======== Texte fourni
Le général Yves Crène a précisé que, dès la fin de l'année 2002, le format retenu pour l'armée de terre serait atteint à 99 %. Pour autant, en cette fin d'année 2001, elle enregistrera un déficit conjoncturel de près de 11.000 postes militaires, créé par les effets conjugués de la fin anticipée du service national et de la difficulté à recruter les personnels civils. S'agissant de ces derniers, les difficultés perdurent, même si l'année 2002 devrait permettre une amélioration quantitative, encore loin des besoins qualitatifs. De ce fait, 2.500 militaires sont actuellement prélevés sur les forces pour remplir des emplois de civils.

Le général Yves Crène a rappelé qu'en une décennie, l'armée de terre aura perdu plus de 50 % de ses effectifs militaires, dissous plus de régiments qu'il ne lui en reste aujourd'hui, tout en multipliant par 10 son engagement extérieur.

Estimant que la structure de l'armée de terre s'avérait, à l'expérience, performante, il a évoqué la possibilité de procéder à certains ajustements ne nécessitant qu'un redéploiement limité et qu'une augmentation marginale des effectifs militaires. Il a, notamment, cité l'accroissement des moyens du renseignement, la limitation au strict besoin des fonctions « blindés » et « sol-air », la consolidation de la fonction combat débarqué (infanterie) et le renforcement de la fonction commandement.
================
======== Ensemble de données
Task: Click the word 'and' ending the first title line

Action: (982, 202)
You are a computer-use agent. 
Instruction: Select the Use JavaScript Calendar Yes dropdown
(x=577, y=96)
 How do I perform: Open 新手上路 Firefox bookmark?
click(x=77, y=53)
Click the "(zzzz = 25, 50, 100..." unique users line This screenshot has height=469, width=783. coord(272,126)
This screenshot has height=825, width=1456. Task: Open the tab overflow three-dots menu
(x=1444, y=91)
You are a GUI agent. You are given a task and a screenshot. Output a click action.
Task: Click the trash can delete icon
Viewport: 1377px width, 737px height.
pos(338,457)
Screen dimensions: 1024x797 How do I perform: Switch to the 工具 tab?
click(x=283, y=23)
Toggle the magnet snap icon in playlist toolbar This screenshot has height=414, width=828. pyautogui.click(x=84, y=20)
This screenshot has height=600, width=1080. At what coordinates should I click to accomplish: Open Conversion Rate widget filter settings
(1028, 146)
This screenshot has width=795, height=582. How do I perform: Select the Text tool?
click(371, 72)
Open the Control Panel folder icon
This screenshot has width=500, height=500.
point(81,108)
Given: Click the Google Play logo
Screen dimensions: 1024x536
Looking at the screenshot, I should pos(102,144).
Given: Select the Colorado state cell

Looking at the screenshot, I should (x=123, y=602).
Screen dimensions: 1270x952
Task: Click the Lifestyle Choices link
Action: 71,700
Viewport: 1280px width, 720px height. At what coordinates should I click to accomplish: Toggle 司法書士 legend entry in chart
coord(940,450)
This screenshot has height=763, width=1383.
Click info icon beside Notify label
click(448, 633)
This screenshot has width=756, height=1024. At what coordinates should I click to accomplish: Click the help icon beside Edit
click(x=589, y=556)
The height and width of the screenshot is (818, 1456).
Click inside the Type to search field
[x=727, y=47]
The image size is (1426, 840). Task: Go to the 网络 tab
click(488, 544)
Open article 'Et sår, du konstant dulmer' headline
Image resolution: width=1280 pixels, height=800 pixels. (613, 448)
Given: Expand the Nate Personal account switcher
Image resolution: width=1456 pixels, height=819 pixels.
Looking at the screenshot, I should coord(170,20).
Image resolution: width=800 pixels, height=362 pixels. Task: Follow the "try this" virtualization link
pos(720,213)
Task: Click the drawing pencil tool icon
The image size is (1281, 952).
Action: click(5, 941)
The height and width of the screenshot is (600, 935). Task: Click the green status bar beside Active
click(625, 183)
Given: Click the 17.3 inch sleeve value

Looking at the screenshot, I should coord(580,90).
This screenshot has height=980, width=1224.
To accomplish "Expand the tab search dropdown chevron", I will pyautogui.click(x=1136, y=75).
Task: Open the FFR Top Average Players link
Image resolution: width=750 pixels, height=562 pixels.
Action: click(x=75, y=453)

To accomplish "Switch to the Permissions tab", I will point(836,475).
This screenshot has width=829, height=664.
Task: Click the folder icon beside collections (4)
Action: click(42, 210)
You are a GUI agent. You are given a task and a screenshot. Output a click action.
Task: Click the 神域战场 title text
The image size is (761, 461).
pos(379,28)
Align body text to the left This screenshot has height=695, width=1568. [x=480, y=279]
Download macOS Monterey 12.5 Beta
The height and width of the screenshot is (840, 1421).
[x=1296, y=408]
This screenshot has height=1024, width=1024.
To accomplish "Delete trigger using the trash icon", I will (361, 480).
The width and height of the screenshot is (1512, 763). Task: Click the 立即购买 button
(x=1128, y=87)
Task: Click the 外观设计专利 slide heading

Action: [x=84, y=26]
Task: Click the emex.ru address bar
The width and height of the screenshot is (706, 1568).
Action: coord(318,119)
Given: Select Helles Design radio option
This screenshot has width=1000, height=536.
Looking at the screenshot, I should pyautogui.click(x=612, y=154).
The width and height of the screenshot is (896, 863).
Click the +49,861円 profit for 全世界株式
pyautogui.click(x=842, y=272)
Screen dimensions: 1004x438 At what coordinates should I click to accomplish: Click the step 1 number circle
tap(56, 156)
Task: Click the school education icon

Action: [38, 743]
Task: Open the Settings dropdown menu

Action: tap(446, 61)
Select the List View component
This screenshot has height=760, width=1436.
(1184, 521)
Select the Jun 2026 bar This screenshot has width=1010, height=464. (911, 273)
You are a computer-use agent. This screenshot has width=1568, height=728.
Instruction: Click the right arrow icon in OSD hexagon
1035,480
================
* [Consignes à suivre]
A: D'après le texte sur l'armée de terre, combien de militaires sont actuellement prélevés sur les forces pour occuper des emplois de civils ?
B: Poursuivez le texte sur l'armée de terre à partir de sa dernière phrase.
Il n'est pas nécessaire de consulter les lignes.

* [Réponses dans l'ordre]
A: 2 500 militaires.

B:
A cette fin, un redéploiement de 3.500 postes a été décidé. Il laissera encore subsister, tant en opération que dans le fonctionnement global des forces terrestres, un besoin supplémentaire de 3.000 postes, reconnu en 2001 au sein du ministère.

Relevant qu'en 2002, l'armée de terre française sera, parmi les armées occidentales, celle dans laquelle la part des soutiens et de l'environnement sera la plus faible puisque sept militaires sur dix serviront directement dans les forces, le général Yves Crène a souligné les contraintes liées à ce ratio vertueux.

Il a, ensuite, évoqué plusieurs mesures nécessaires, à ses yeux, en vue de consolider la refondation de l'armée de terre.

Il a, en premier lieu, souhaité la poursuite du redressement du taux d'activité et la prise en compte de divers besoins en fonctionnement reconnus dans le cadre de travaux internes au ministère, en particulier dans les domaines de la sous-traitance et de l'entretien immobilier.

En matière d'amélioration de la condition du personnel, il a estimé que les mesures financières prévues par le projet de budget pour 2002 ne répondaient que très partiellement aux besoins avérés du personnel et à ses attentes au regard de l'évolution de la société et des efforts consentis. Il a souligné la nécessité de poursuivre ce premier effort, notamment au profit des officiers, pour attirer et conserver un personnel de qualité au sein de l'armée de terre.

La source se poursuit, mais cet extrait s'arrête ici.